1.1.3. Belanghebbende diende over het tijdvak vierde kwartaal 2001 een aangifte omzetbelasting in, uitkomende op een terug te vragen bedrag van € 42.606. Bij beschikking van 1 maart 2002, nummer 1301, heeft de inspecteur de teruggaaf geweigerd. Belanghebbende heeft tegen deze beschikking tijdig een bezwaarschrift ingediend. Bij uitspraak van 8 september 2006 heeft de inspecteur het bezwaar afgewezen. Belanghebbende heeft tegen deze uitspraak beroep ingesteld bij de rechtbank, zaaknummer AWB 06/11008.

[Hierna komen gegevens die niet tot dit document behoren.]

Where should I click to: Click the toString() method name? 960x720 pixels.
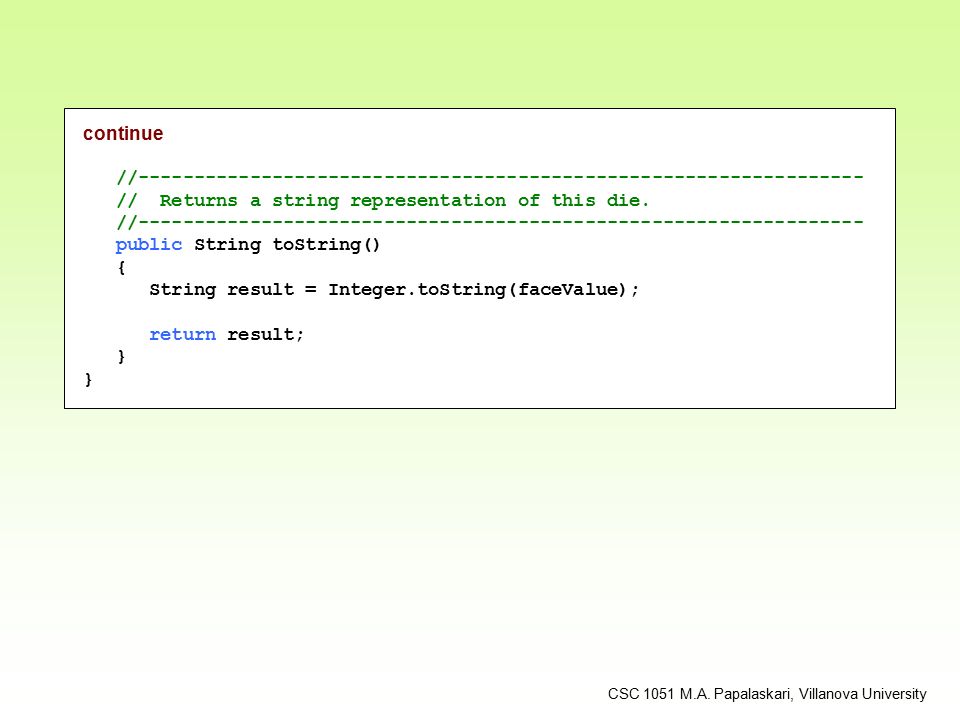[x=326, y=244]
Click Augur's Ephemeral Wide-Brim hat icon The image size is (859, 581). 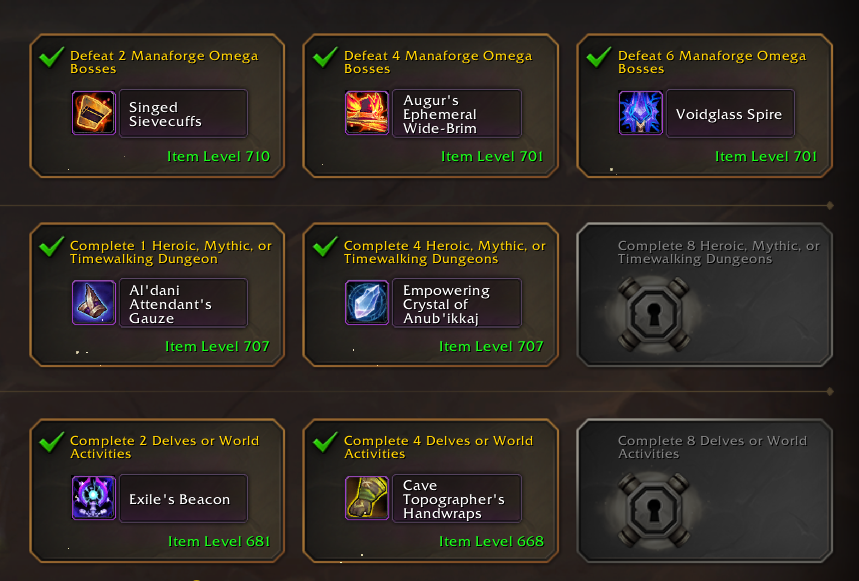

1.1.4. Belanghebbende diende over het tijdvak eerste kwartaal 2002 een aangifte omzetbelasting in, uitkomende op een terug te vragen bedrag van € 3.505. Bij beschikking van 20 september 2002, nummer 2211, heeft de inspecteur de teruggaaf geweigerd. Belanghebbende heeft tegen deze beschikking tijdig een bezwaarschrift ingediend. Bij uitspraak van 8 september 2006 heeft de inspecteur het bezwaar afgewezen. Belanghebbende heeft tegen deze uitspraak beroep ingesteld bij de rechtbank, zaaknummer AWB 06/11009.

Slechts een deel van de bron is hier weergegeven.